Bei einer Führung durch die Behandlungsräume zeigten Dr. Stefan Braitinger und Bernd-Jürgen Dittmann, Leitender Arzt der Strahlentherapie in Hof, was die Qualität der Tumorbehandlung ausmacht. Die Blicke der Gäste richteten sich auf medizinische Geräte der neuesten Generation. Neben dem eigentlichen Bestrahlungsgerät, dem Linearbeschleuniger, gibt es beispielsweise spezielle computergestützte Berechnungssysteme, die eine punktgenaue Dosierung der Strahlen auf die Tumorregion ermöglichen. „Die High-Tech-Geräte tragen wesentlich zum Behandlungserfolg bei und machen zudem die Tumortherapie für die Patienten deutlich verträglicher“, erläuterte Bernd-Jürgen Dittmann. In Hof sorgen zwei spezialisierte Medizinphysiker für die optimale Berechnung der Strahlendosis und die Koordination der Geräte. Eine eigene Abteilung für medizinische Informatik in Passau kümmert sich über eine spezielle Datenleitung um die Steuerung der Programme und um deren regelmäßige Aktualisierung. Die Experten am Hauptsitz von RADIO-LOG unterstützen auf diese Weise die vier Strahlentherapien und Praxen für Diagnostik, Allgemein- sowie Kinder- und Jugendmedizin an weiteren 13 Standorten des medizinischen Dienstleistungsunternehmens in Bayern.
Ärztliche Leistung und Atmosphäre runden Konzept ab
Für Dr. Stefan Braitinger ist die Medizintechnik allein jedoch kein Erfolgsgarant: „Wir arbeiten mit modernsten Geräten.
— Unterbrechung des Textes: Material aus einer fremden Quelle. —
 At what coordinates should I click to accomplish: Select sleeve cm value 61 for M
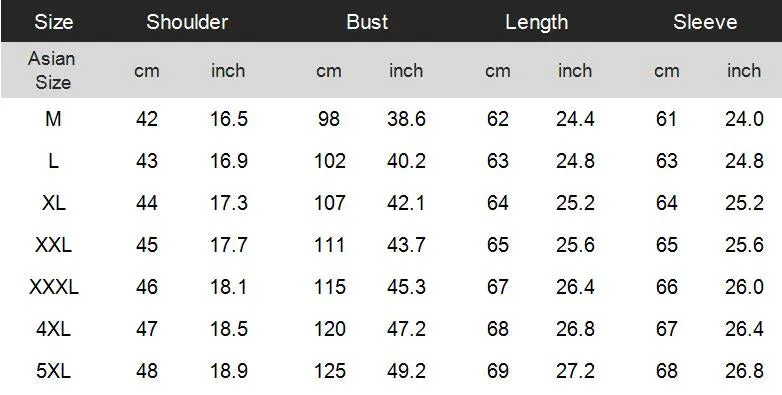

Doch diese gereichen erst dann zum Vorteil unserer Patienten, wenn Abläufe, Know-how und die menschliche Komponente optimal zusammenspielen.“ Deshalb hat man sich bei RADIO-LOG auch viele Gedenken zum baulichen Konzept gemacht. Ganz besonders ist, dass die neue Strahlentherapie mit Tageslicht ausgestattet ist. Anderenorts werde man dem Strahlenschutz meist durch unterirdische Therapieräume gerecht. In Hof haben die Patienten den Eindruck, ein ganz normales Behandlungszimmer zu betreten. Dies ist möglich durch ein von RADIO-LOG entwickeltes und patentiertes Verfahren, das bereits in Altötting und Neu-Ulm umgesetzt und in Hof noch weiter optimiert wurde. Auch die räumliche Gestaltung, Farb- und Formgebung sind Elemente, die die Philosophie von RADIO-LOG in Hof widerspiegeln. So strahlt ein kräftiges Rot Optimismus aus und ein eigens geschaffener Raum ermöglicht, dass sich die Patienten der Strahlentherapie untereinander austauschen können. „Das Gespräch mit Menschen in einer vergleichbaren Lebenssituation hat positive Auswirkungen auf die Psyche und den Genesungsprozess“, erklärte der Ärztliche Direktor. Denn auch diese Aspekte gehören zum ganzheitlichen Ansatz von RADIO-LOG.